In 1984, Buettner was a recent graduate of the University of St. Thomas who had returned from a year in Spain, where he had backpacked, discovered a latent talent for bike racing, and learned Spanish, among other things. As he describes it, he “blundered” into a dream job with National Public Radio in Washington, D.C. His assignment was to help the legendary literary editor and participatory journalist George Plimpton organize a celebrity croquet tournament. The event was a fundraiser for NPR but was backed by a developer in Boca Raton, Florida, who wanted to draw attention to a new development. Buettner helped recruit forty celebrities who were each paired with three big-dollar donors. Why croquet? “It was one of these sports that’s semi-aristocratic,” he said, adding that it required no special ability from either celebrity or donor.

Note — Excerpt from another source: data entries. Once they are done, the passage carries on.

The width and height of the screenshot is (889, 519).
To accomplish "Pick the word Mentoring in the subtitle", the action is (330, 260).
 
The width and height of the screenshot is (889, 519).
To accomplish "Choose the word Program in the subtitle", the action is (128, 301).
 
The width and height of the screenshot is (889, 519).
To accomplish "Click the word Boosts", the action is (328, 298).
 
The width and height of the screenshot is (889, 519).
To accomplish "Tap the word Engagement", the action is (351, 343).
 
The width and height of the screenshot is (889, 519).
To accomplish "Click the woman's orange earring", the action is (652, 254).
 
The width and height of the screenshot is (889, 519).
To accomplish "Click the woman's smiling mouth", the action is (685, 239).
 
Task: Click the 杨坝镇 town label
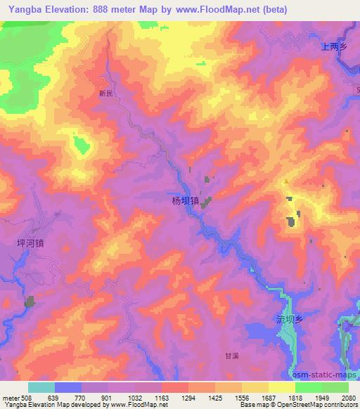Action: click(x=186, y=200)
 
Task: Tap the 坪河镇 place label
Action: click(x=30, y=243)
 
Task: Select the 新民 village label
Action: click(x=105, y=92)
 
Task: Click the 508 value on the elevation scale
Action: click(x=27, y=398)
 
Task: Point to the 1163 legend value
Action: click(x=161, y=398)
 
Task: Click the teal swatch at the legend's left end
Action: click(x=41, y=387)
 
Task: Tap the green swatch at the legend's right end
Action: click(x=335, y=387)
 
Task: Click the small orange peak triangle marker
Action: click(x=285, y=182)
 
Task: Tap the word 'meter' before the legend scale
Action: click(x=8, y=398)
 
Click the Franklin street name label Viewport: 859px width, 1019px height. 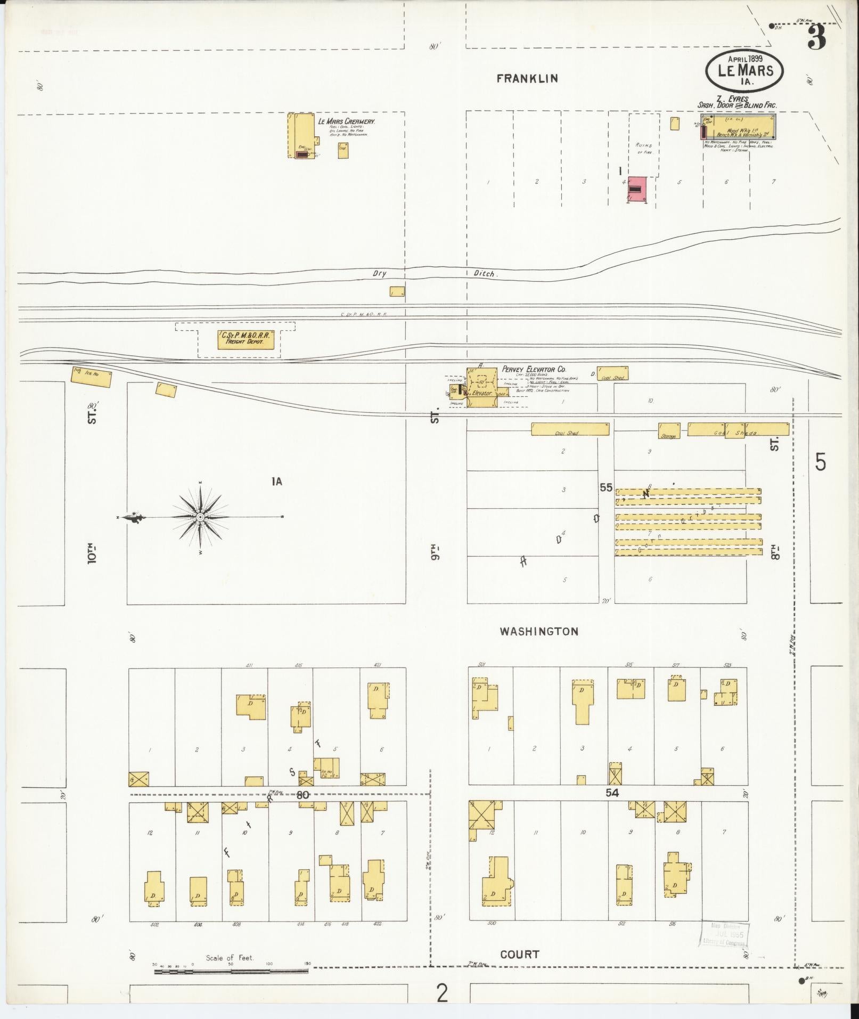point(527,78)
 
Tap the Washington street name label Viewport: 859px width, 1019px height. point(538,631)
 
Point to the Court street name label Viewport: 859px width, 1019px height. point(519,954)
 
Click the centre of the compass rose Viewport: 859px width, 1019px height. point(200,517)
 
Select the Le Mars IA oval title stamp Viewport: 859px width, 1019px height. point(746,70)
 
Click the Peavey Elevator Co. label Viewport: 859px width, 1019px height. point(534,369)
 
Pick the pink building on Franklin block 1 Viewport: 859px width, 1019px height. point(637,190)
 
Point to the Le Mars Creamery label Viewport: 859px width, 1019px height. point(347,121)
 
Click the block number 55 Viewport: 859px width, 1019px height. point(606,487)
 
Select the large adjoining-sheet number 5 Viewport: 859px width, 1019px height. point(821,462)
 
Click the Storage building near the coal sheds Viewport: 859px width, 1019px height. point(669,430)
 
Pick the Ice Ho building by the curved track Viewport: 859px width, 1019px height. point(92,377)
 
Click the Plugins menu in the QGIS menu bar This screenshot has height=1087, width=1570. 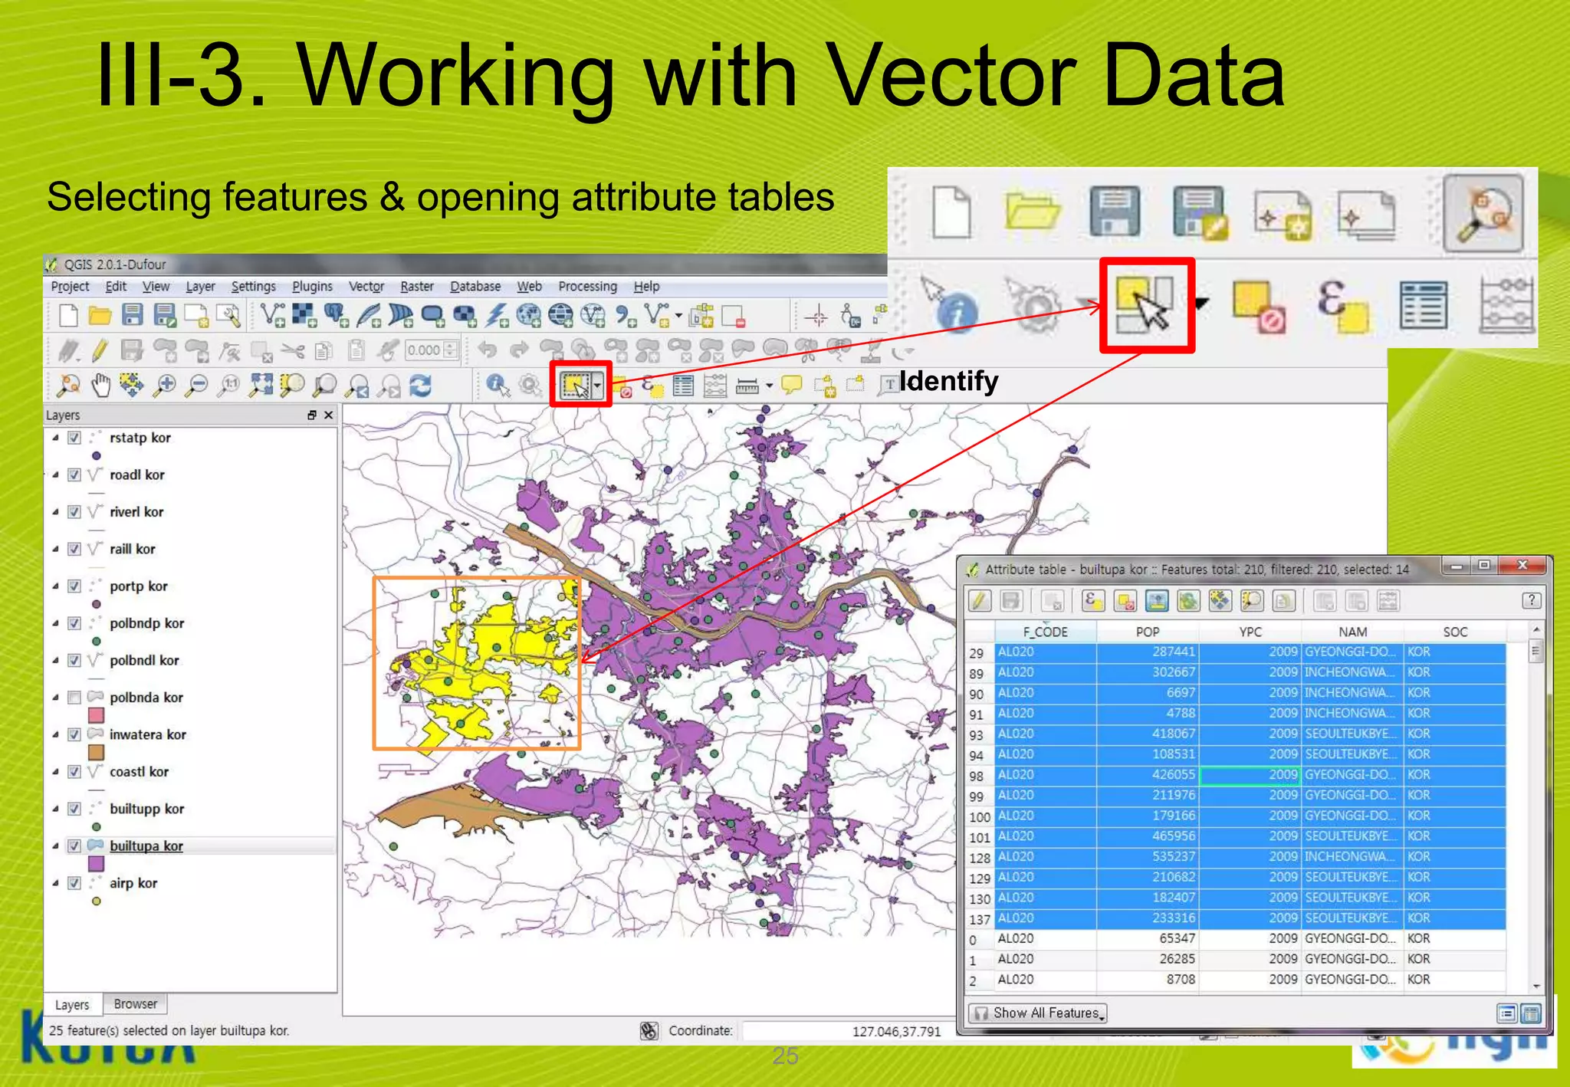312,287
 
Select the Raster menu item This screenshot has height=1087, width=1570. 417,287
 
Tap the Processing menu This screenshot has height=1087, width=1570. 587,287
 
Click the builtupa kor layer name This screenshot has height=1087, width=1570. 146,846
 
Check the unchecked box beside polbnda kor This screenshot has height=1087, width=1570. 74,698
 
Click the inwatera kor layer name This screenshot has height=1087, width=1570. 147,734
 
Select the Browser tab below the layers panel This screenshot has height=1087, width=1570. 135,1004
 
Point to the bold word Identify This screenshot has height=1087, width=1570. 948,381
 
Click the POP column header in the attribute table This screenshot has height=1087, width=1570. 1147,632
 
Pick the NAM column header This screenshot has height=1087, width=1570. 1352,632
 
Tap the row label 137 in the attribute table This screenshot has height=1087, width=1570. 979,919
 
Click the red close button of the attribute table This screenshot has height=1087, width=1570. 1522,566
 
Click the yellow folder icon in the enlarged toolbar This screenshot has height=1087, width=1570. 1032,212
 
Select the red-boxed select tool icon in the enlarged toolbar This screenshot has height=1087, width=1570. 1147,305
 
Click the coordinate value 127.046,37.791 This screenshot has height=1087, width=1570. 896,1032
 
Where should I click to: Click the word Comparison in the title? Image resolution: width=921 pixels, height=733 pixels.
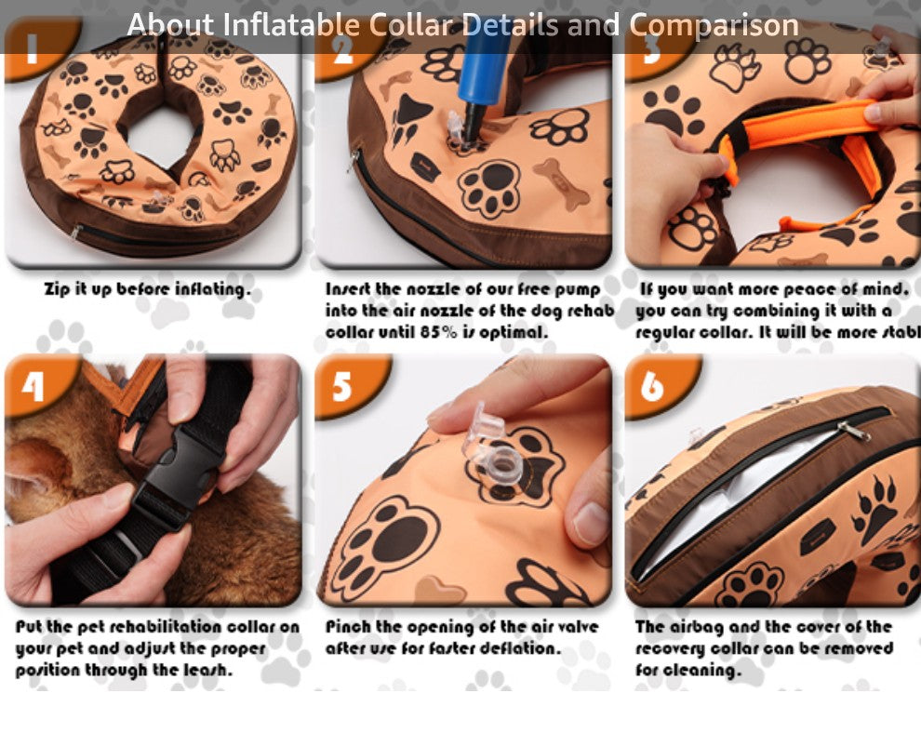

Buettner cultivated a special knack for connecting the rich with the famous, and for getting his travel expenses paid. In addition to being flown regularly from Boca Raton to Washington to New York, where he was put up in the San Moritz Hotel, he also swung a deal where the tournament’s sponsors would fly him and several of his fellow organizers home every weekend. “But instead of saying that home was St. Paul, where it was freezing, we rented an apartment in Freeport, Grand Bahama Island. So every weekend we’d get to fly to the Bahamas, and it was a fabulous experience!”

The life of the leisure class had fallen into his lap. “I think that, like most college graduates, I aspired to the same kind of life of wealth and ease that Americans generally strive for,” Buettner told me. “But this year was so wonderful to me. I got to ride around in limousines all week. We had an unlimited expense account, ate at the finest restaurants. And after nine months I was sick of it. I didn’t give a damn about nice restaurants—I mean, I wanted to go home and make a sandwich! I was living the life of someone who was fifty-six and very successful, so I had this wonderful opportunity to look ahead. It was almost like one of those Ebenezer Scrooge epiphanies where you see where you’re going to be in the future and see you don’t want to end up there. So you change your path.”